It Takes Guts to Fix Wind Turbines for a Living

It Takes Guts to Fix Wind Turbines for a Living

Maybe you think they’re majestic. Maybe you think they’re an eyesore. No matter how you feel about wind turbines, there’ll be a lot more of them in coming years. And someone will have to keep each one of them spinning. In fact, wind turbine repair technician is estimated to be one of the fastest-growing jobs in the US this decade, with at least 5,000 new roles by 2032. One onshore wind veteran who’s been doing the work for 13 years spills to WIRED about what it’s like.

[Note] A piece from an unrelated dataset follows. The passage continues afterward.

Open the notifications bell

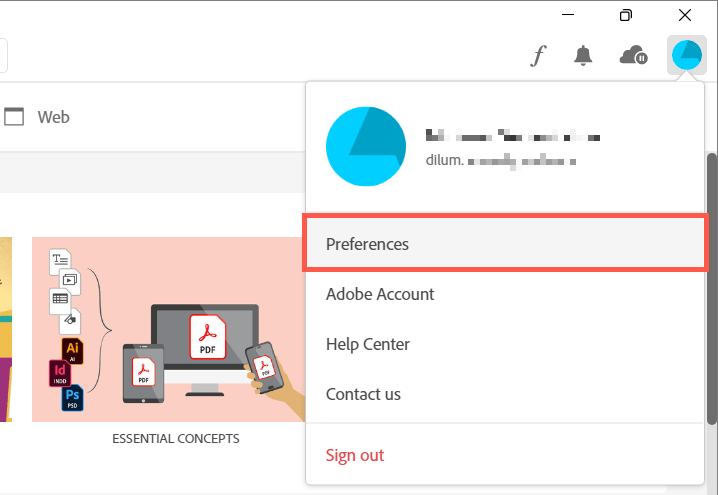(x=583, y=56)
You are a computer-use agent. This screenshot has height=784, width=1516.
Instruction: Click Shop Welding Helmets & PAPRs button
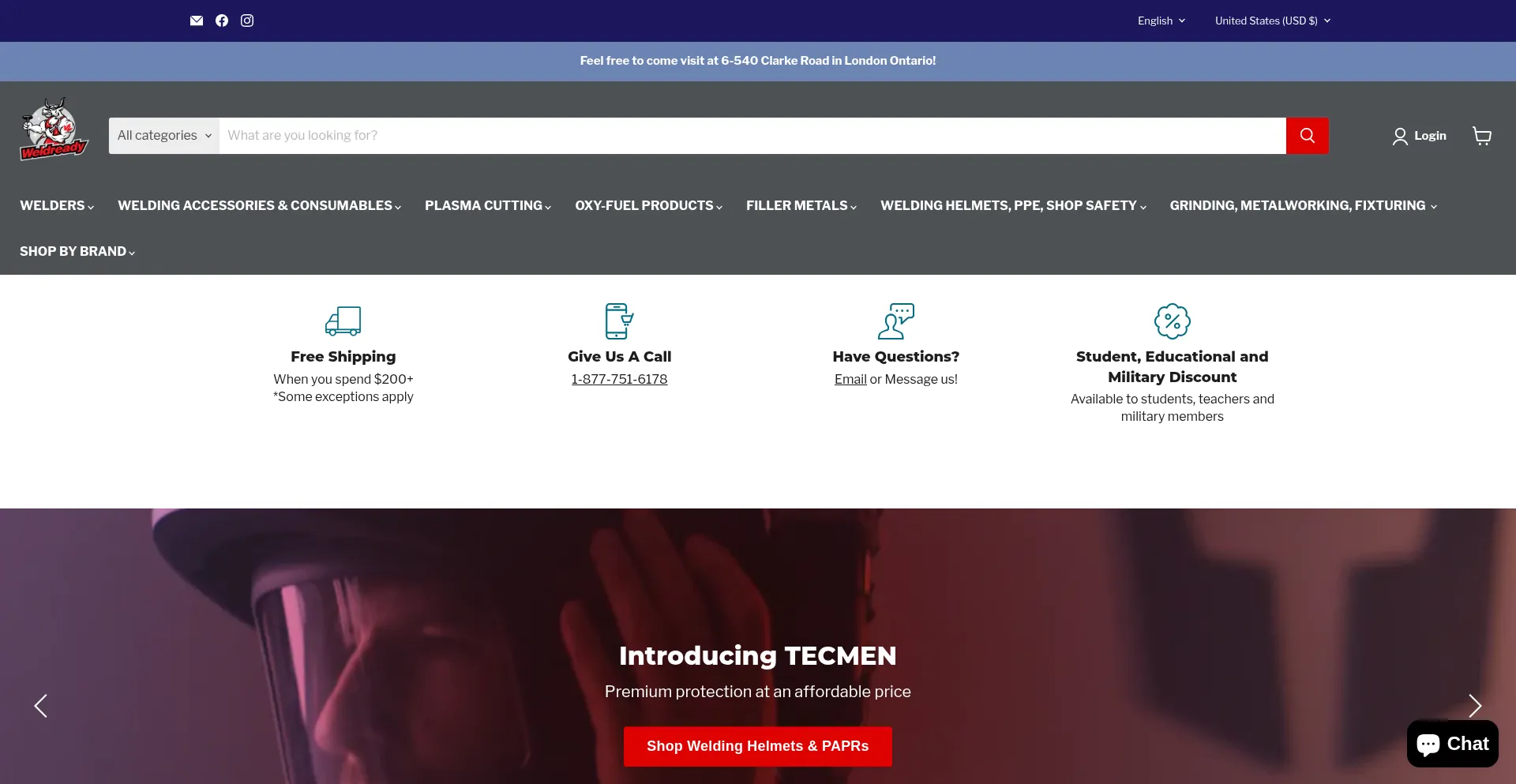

First things first: If you hate heights, being a wind turbine technician is probably not the career for you. Sure, we’ve had people who aren’t comfortable with heights be successful in the job. But I can safely say you’re climbing up 300 feet a day. (Sometimes literally: Older wind farms have turbines that you get up using ladders, although most places now use an elevator or trolley system.)

A mechanical background or an electrical background is helpful. I got a job with a builder right out of high school and worked my way up until the housing market fell off around 2008. That’s when I decided to enroll in a one-year vocational program to train in power generation, with a big focus on wind energy. I was hired immediately after school and basically traveled the United States as a wind technician. Around that time, there was a big push for wind generation. And really, that push hasn’t stopped. We’re in a world right now where we’re just trying to keep up. I really want to cement renewables as the primary means of power generation moving forward. Some of my best days at work have been when I get to be the first boots on the ground touching some new technology, figuring it out, and coming up with answers before anybody else does.

It’s a blue-collar job, right? It’s a 7-to-3, 7-to-5 day, five days a week. You’re required to take on-call and overtime assignments on the weekend. So you’re out in the field, you’re out in the elements. That’s the biggest challenge. In the Midwest, I go from one extreme to the other—the hot, humid summer months and then freezing cold months. You dress for the weather. Almost every company I’ve worked for gives you an allowance for gear like balaclavas, hand warmers, foot warmers, coverall bibs, heavy jackets.

On a typical day, you get in and assess the health of the wind farm with your team. (You usually work in teams of two or three—and you spend more time with them than you do your own family.) If a turbine has a problem and isn’t running, you address that first. Most of the time, though, you’re out there just doing routine maintenance. You know how your car needs an oil change, tire rotation, air filter change? The same kind of thing applies to wind turbines. We have to grease the bearings. We torque all the bolts and make sure nothing got loose. We change the oil and clean the turbine. If a farm has 100 turbines, say, then you have 200 maintenance checks to do that year. One check typically takes a whole day, and you’re doing that four, five days in a row. The work can get monotonous. It’s labor-intensive, too. If something like a gearbox or generator fails, those are big, heavy components—those can be the hardest days.

The job has gotten better over the years. Companies are starting to make the turbine fit the technician. So, you know, you don’t have to maneuver your body in a way that’s not natural. Or they make things easier to access from a ladder so you don’t put yourself in a compromising position. The job is not just about returning turbines to service. It’s about doing that and going home the same way you came to work.

You can be at an owner-operator, where you report to the same site every day, or you can be a traveling wind tech. There are contract companies that have people who do anything from component repair to major overhaul projects.

For an owner-operator in the US, you can expect anywhere from $25 all the way up to $50 an hour. If you’ve had more than five years in the industry, and you’re very competent in your trade, you can probably expect to make somewhere in that $35 to $40 range. If you’re in the union—I’m in the Utility Workers Union of America—it’s between $50 and $65 an hour. I’ve worked both union and nonunion jobs.

I have 13 years in this field, my colleague has 10, and we’re kind of considered the veterans, which is not typical in most industries. There’s this sense of newness still, and there seems to be so much opportunity for somebody who wants to make a career for themselves. You know, the sky is really the limit.